Opini  

Minimnya Akses Ruang Terbuka Hijau di Kota Bandarlampung

Bagikan/Suka/Tweet:

Oleh: Refi Meidiantama
Akademisi FH Unila dan Pegiat Lingkungan

Ruang Terbuka Hijau (RTH) merupakan elemen yang sangat vital dalam kehidupan perkotaan yang sering kali diabaikan, meskipun keberadaannya semakin mendesak di tengah maraknya urbanisasi dan perubahan iklim. Sayangnya, di banyak kota besar Indonesia, RTH masih jauh dari kata layak dan belum mencerminkan kebutuhan nyata masyarakat akan ruang yang sehat, nyaman, dan ramah lingkungan.

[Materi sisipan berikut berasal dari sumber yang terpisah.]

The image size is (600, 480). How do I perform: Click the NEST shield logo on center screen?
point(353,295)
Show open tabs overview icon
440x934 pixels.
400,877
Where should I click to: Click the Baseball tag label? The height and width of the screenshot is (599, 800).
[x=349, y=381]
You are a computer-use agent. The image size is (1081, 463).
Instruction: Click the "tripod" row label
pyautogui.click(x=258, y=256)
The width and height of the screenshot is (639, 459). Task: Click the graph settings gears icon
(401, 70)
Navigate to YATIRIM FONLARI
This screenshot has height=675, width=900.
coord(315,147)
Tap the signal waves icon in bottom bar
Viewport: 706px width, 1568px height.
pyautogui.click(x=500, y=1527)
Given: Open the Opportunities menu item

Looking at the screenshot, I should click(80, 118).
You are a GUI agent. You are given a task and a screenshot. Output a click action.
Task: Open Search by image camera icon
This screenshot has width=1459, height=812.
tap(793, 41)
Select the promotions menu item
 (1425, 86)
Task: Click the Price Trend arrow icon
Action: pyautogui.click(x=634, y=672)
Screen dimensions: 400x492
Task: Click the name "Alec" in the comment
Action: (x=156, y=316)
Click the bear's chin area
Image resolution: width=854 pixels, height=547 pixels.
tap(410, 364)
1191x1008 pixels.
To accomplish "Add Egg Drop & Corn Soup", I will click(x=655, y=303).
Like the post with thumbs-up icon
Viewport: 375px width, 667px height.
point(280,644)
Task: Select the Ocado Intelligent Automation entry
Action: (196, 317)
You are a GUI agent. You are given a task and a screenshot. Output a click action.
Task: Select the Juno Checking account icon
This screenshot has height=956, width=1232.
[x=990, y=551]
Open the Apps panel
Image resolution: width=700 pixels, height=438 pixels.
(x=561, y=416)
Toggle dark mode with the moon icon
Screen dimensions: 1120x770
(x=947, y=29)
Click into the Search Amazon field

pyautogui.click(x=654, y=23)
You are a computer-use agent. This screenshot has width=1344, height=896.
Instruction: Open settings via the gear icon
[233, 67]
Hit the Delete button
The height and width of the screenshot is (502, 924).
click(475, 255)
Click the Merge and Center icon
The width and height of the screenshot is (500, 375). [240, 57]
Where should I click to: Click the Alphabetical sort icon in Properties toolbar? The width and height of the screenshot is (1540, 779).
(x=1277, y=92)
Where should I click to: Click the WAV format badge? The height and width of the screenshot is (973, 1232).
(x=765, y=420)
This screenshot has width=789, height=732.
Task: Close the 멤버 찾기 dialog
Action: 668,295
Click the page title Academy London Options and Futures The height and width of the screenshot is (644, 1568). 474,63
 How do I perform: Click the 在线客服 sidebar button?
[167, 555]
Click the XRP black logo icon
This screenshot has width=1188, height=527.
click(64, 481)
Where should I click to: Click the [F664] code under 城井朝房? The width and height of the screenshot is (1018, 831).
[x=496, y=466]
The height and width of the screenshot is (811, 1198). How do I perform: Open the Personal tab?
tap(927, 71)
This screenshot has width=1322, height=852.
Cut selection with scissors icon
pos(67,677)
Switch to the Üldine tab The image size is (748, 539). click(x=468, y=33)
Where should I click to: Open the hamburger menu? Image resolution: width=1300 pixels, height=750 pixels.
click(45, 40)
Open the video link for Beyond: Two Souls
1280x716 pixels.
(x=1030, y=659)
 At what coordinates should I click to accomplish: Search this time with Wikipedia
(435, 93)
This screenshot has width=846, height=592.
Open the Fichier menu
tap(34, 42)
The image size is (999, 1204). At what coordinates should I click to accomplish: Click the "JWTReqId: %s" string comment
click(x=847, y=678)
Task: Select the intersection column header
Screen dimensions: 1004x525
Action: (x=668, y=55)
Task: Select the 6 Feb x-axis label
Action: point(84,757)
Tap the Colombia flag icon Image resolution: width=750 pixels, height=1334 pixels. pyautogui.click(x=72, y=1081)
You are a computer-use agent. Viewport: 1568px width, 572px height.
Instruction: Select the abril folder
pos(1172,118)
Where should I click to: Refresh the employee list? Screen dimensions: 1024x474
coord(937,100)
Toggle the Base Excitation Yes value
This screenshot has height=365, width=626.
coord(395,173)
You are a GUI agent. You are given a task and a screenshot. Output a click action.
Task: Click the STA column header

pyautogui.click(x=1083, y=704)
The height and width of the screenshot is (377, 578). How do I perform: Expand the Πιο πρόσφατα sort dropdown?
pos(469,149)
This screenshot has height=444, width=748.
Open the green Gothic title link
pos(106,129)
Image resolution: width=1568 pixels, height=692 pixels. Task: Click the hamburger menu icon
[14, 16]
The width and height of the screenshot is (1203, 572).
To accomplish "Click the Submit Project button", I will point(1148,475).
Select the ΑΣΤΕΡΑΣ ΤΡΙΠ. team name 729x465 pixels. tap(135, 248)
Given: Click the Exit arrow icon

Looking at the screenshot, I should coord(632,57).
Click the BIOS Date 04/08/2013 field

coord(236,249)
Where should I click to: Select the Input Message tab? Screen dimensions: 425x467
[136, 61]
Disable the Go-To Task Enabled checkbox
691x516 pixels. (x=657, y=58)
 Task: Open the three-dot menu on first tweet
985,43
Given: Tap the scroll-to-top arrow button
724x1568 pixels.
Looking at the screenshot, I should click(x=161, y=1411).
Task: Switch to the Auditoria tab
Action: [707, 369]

Sesuai dengan Undang Undang nomor 26 tahun 2007 tentang Penataan Ruang pasal 1 ayat 31, Ruang Terbuka Hijau adalah area memanjang/jalur dan/atau mengelompok, yang penggunaannya lebih bersifat terbuka, tempat tumbuh tanaman, baik yang tumbuh secara alamiah maupun yang sengaja ditanam. Kemudian, seperti yang tertuang didalam pasal 29 ayat 2, jumlah luas area ruang terbuka hijau di wilayah kota paling sedikit 30% dari luas wilayah. 20% dari 30% ruang terbuka hijau bersifat publik sesuai dengan pasal 29 ayat 3.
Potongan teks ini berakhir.